**Your task:** Print the data below exactly as it appears.

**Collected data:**
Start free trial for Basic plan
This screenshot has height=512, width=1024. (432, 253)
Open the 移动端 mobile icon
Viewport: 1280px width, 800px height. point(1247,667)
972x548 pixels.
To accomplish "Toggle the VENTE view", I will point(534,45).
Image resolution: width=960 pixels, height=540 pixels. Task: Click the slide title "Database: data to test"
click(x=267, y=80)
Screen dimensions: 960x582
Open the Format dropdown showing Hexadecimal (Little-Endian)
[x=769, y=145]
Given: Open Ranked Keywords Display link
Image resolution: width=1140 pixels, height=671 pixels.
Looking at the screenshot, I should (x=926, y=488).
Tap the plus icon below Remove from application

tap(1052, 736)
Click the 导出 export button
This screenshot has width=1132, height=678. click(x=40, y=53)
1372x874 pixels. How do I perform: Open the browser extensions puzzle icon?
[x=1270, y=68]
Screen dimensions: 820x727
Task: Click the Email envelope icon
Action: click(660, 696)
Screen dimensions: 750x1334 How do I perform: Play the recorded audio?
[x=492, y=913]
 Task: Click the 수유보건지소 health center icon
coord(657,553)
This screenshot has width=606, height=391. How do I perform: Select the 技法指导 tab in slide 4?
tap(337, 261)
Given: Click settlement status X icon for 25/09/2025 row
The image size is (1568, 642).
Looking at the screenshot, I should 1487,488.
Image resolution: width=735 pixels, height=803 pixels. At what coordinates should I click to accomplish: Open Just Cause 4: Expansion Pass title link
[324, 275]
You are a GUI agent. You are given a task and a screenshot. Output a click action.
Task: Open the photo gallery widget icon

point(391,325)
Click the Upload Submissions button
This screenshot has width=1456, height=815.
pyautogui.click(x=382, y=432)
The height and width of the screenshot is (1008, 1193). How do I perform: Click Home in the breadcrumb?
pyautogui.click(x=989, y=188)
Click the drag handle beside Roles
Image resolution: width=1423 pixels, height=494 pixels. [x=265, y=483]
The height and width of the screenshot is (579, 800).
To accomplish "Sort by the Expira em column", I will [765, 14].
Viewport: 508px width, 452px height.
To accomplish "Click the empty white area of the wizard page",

**Solution to this task:**
Start free trial for Basic plan
This screenshot has height=512, width=1024. (432, 253)
Open the 移动端 mobile icon
Viewport: 1280px width, 800px height. point(1247,667)
972x548 pixels.
To accomplish "Toggle the VENTE view", I will point(534,45).
Image resolution: width=960 pixels, height=540 pixels. Task: Click the slide title "Database: data to test"
click(x=267, y=80)
Screen dimensions: 960x582
Open the Format dropdown showing Hexadecimal (Little-Endian)
[x=769, y=145]
Given: Open Ranked Keywords Display link
Image resolution: width=1140 pixels, height=671 pixels.
Looking at the screenshot, I should (x=926, y=488).
Tap the plus icon below Remove from application

tap(1052, 736)
Click the 导出 export button
This screenshot has width=1132, height=678. click(x=40, y=53)
1372x874 pixels. How do I perform: Open the browser extensions puzzle icon?
[x=1270, y=68]
Screen dimensions: 820x727
Task: Click the Email envelope icon
Action: click(660, 696)
Screen dimensions: 750x1334 How do I perform: Play the recorded audio?
[x=492, y=913]
 Task: Click the 수유보건지소 health center icon
coord(657,553)
This screenshot has width=606, height=391. How do I perform: Select the 技法指导 tab in slide 4?
tap(337, 261)
Given: Click settlement status X icon for 25/09/2025 row
The image size is (1568, 642).
Looking at the screenshot, I should 1487,488.
Image resolution: width=735 pixels, height=803 pixels. At what coordinates should I click to accomplish: Open Just Cause 4: Expansion Pass title link
[324, 275]
You are a GUI agent. You are given a task and a screenshot. Output a click action.
Task: Open the photo gallery widget icon

point(391,325)
Click the Upload Submissions button
This screenshot has width=1456, height=815.
pyautogui.click(x=382, y=432)
The height and width of the screenshot is (1008, 1193). How do I perform: Click Home in the breadcrumb?
pyautogui.click(x=989, y=188)
Click the drag handle beside Roles
Image resolution: width=1423 pixels, height=494 pixels. [x=265, y=483]
The height and width of the screenshot is (579, 800).
To accomplish "Sort by the Expira em column", I will [765, 14].
Viewport: 508px width, 452px height.
To accomplish "Click the empty white area of the wizard page",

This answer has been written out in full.